La situation est grave. Comme certains d'entre-vous le savent peut-être déjà, le gouvernement a décidé de faire passer en urgence au parlement à la veille de Noël le projet de loi DADVSI (Droit d'Auteur et Droits Voisins dans la Société de l'Information) qui retranscrit (en la durcissant) la directive européenne EUCD (European Union Copyright Directive) issue de traités OMPI (WCT et WPPT 1996).
Ce projet de loi ubuesque contenait déjà nombre de dispositions attentatoires aux libertés individuelles (voir le site EUCD.info). Par exemple, sans supprimer la taxe pour copie privée que nous payons sur tous les supports (CD, DVD, DD, Clefs USB, ...) ce texte vise à réduire le champ de l'exception pour Copie Privée du Droit français. cf par exemple (selon une jurisprudence récente, cette taxe nous autorise à copier pour usage privé, outre les oeuvres achetées dans le commerce, un CD emprunté à la médiathèque, un DVD au video-club ou toute musique téléchargée (le Download est légal, pas l'Upload, cf explications sur le forum de internet))
D'autres effets prévus de ce projet de loi concernent la restriction du droit de lire. Les CDs et les DVDs étant désormais protégés par DRM (DVD, cf protection par CSS ou zonage; CD cf le cas Sony/BMG), vous ne pourrez les lire que sur des systèmes autorisés, donc propriétaires, puisqu'il sera illégal de tenter de contourner les mesures techniques de protection, même si vous êtes légalement propriétaires du CD ou du DVD ! Enfin, des bibliothécaires sont inquiets de conséquences de la DADVSI, de même que les WebRadio, mais ceci sort du champ de ce message.
Mais maintenant, voila que Vivendi Universal, la SACEM et la BSA veulent en plus imposer un amendement qui pénaliserait tout logiciel pouvant servir à l'échange de fichiers protégés par le droit d'auteur et qui n'inclurait pas de mesures techniques pour l'empêcher (technologies de Digital Rights Management ou DRM).
Voici ce projet d'amendement tel que le cite EUCD.info (Amendement Sacem/BSA)

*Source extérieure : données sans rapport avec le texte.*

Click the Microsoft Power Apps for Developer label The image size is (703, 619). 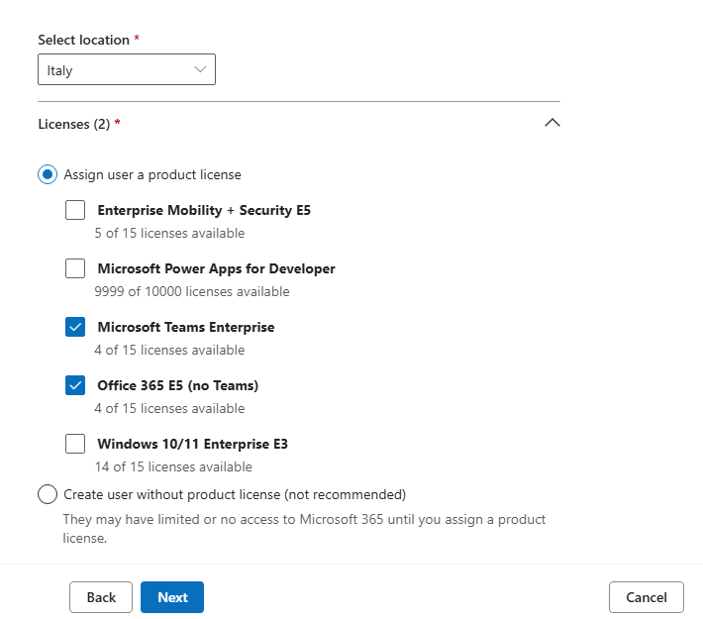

Les technologies DRM, qui reposent sur le secret, sont clairement incompatibles avec le logiciel libre dont le code source est librement accessible. Cet amendement conduirait donc à interdire tout logiciel libre permettant l'échange de fichiers protégés par le droit d'auteur (même si ce n'est qu'un usage détourné et non une fonction première).
Seraient en particulier visés les serveurs web et ftp que nous utilisons tous les jours à l'observatoire et qui sont dans leur quasi-totalité des logiciels libres. Si ce texte venait un jour à entrer en application, les administrateurs de ces serveurs accessibles à l'extérieur de l'établissement seraient probablement contraints à les retirer. Nous disparaîtrions donc du web comme beaucoup d'autres établissement scientifiques sauf à déployer en remplacement des logiciels propriétaires incluant des protections techniques que Micro$oft ou autres s'empresseront de nous vendre à un prix probablement astronomique (vu que nous n'aurions pas d'alternative). On peut même se demander si les outils de courrier électronique ne pourraient pas tomber dans ces usages détournés possibles !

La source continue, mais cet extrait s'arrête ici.